1. ページ上部のドロップダウンメニューをクリックします。
2. 利用可能なモデルのリストからGPT-4oを選択します。PlusまたはTeamユーザーとして、無料ティアと比較して、より高いメッセージ上限とより速い応答時間をお楽しみいただけます。
画像出典:RoboFlow
開発者向けGPT-4o API
開発者はAPIを通じてGPT-4oにアクセスすることができます。
GPT-4oの利用費用が引き下げられました。
以下は、GPT-4o APIを使い始めるための手順です。
1. OpenAIのアカウントにサインアップします。
2. APIキーを取得します。
3. APIドキュメントに従って、GPT-4oをプロジェクトに統合します。
まとめ
GPT-4oの最新の改良点は、2倍の速さ、50%の低価格、5倍のレート制限、128Kのコンテキスト・ウィンドウ、単一のマルチモーダル・モデルです。

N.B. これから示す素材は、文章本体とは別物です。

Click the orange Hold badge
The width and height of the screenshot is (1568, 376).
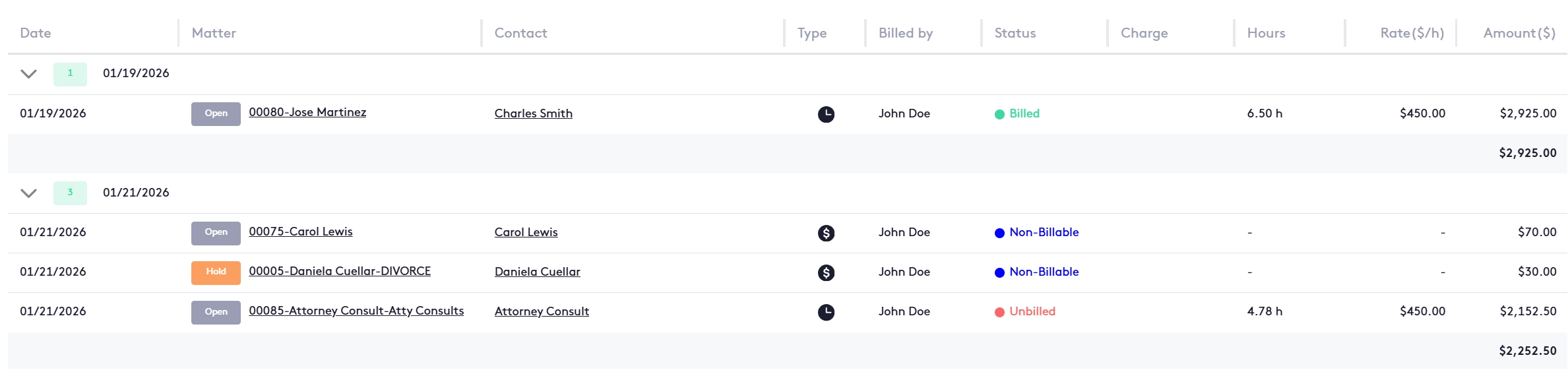pos(216,272)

これはAIアプリケーションを構築する人々にとってエキサイティングな進歩です。AIで解決するのに適したユースケースがますます増えており、複数の入力によってシームレスなインターフェースが可能になります。
より高速なパフォーマンスと画像/ビデオ入力は、GPT-4o がエンタープライズ・アプリケーションを作成するためのカスタム微調整モデルや事前訓練されたオープンソースモデルと並んで、コンピュータ・ビジョンのワークフローで使用できることを意味します。
ChatGPTの大躍進により、テックジャイアント間でのAI競争が加速し、多くの企業内でもこれまで以上に新たな技術に対する迅速な対応姿勢が強く問われています。